The neonicotinoids are the world’s most widely used insecticides. They are a class of synthetic chemicals engineered to target the brain and nervous system. They include acetamiprid, clothianidin, dinotefuran, imidacloprid, thiacloprid, and thiamethoxam.
Neonicotinoids kill pests by binding to cellular structures in the brain and nervous system — nicotinic acetylcholine receptors — causing seizures, paralysis, and death.
The problem is that many species besides insect pests have these receptors too, including bees, birds, fish, and people. The danger is greatest for small creatures such as insects, birds, and human infants, because per pound of body weight they have the highest exposures.
In bees and other pollinators, neonicotinoids cause brain damage and disorientation and are implicated in the sudden collapse of honey bee and native bee populations across the globe. Neonicotinoids have also proven to be prodigious water contaminants, driving losses of birds and fish, as well as birth defects in white-tailed deer. In our own bodies, monitoring by the Centers for Disease Control
and Prevention finds neonicotinoids in half the U.S. pop
ulation, raising the question: What impact does this widespread pollution have on us?
In adult humans, studies show that high-dose exposures to neonicotinoids cause convulsions, cardiac arrhythmias, and sudden death. Infants exposed in the womb are at increased risk of birth defects of the brain and heart. In children, they linked are to memory loss, tremor, and increased risk for autism spectrum disorder.
The multinational chemical companies that manufacture neonicotinoids claim that none of these studies is definitive. They argue that there is not enough evidence to justify any restrictions on neonicotinoid use. They say that these chemicals should stay on the market until there is much more research.
Gov.
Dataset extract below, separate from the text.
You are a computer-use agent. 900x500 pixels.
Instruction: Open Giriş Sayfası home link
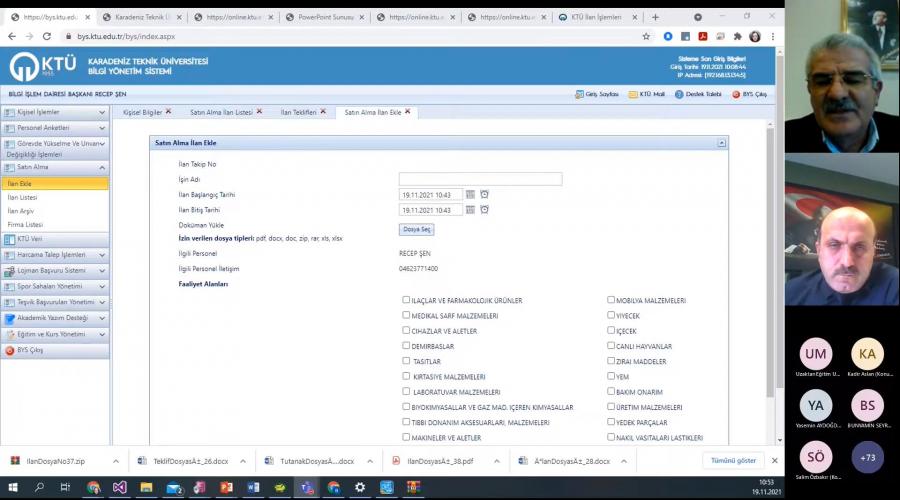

Kathy Hochul and the Legislature are thus faced with a hard choice. Should they listen to the self-serving and well-financed claims of the pesticide industry and allow a generation of New York’s children to be damaged by neonicotinoids while we wait for more research? Or should they act on the evidence we have in hand and restrict unnecessary uses of these dangerously neurotoxic chemicals now?
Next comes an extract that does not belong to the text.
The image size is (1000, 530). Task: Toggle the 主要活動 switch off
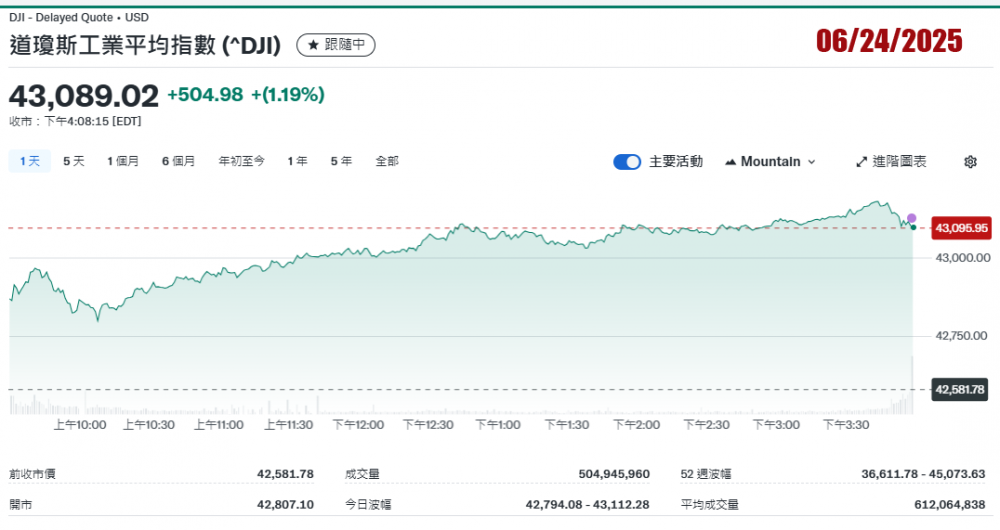click(x=627, y=162)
I have spent much of my life as a pediatrician working to protect children against lead – another chemical that causes permanent injury to children’s brains. In the 1970s, when I began this work, the only symptoms of childhood lead poisoning we recognized were coma, convulsions, and death — the symptoms of acute, high-dose poisoning. The lead industry proclaimed loudly that lead caused no harm to children at lower levels of exposure and that there was no such thing as silent lead poisoning.
After decades of research, we know better. We understand that lead and all other neurotoxic chemicals cause brain damage at even the very lowest levels of exposure — reducing children’s intelligence, lowering IQ, shortening attention span, and disrupting behavior. The problem is that while we waited for this evidence and deferred preventive action, lead remained on the market. Millions of children were needlessly exposed to lead in that time and suffered permanent damage. We cannot allow that sorry history to repeat itself.
As a pediatrician, parent, and grandparent, I urge the Legislature to pass the Birds and Bees Protection Act in the upcoming 2022 legislative session. New Yorkers can make their voices heard at the Assembly Environmental Conservation Committee’s public hearing on the bill on Sept. 20 in Albany.
This legislation is not just about the birds and the bees. It’s about protecting our children.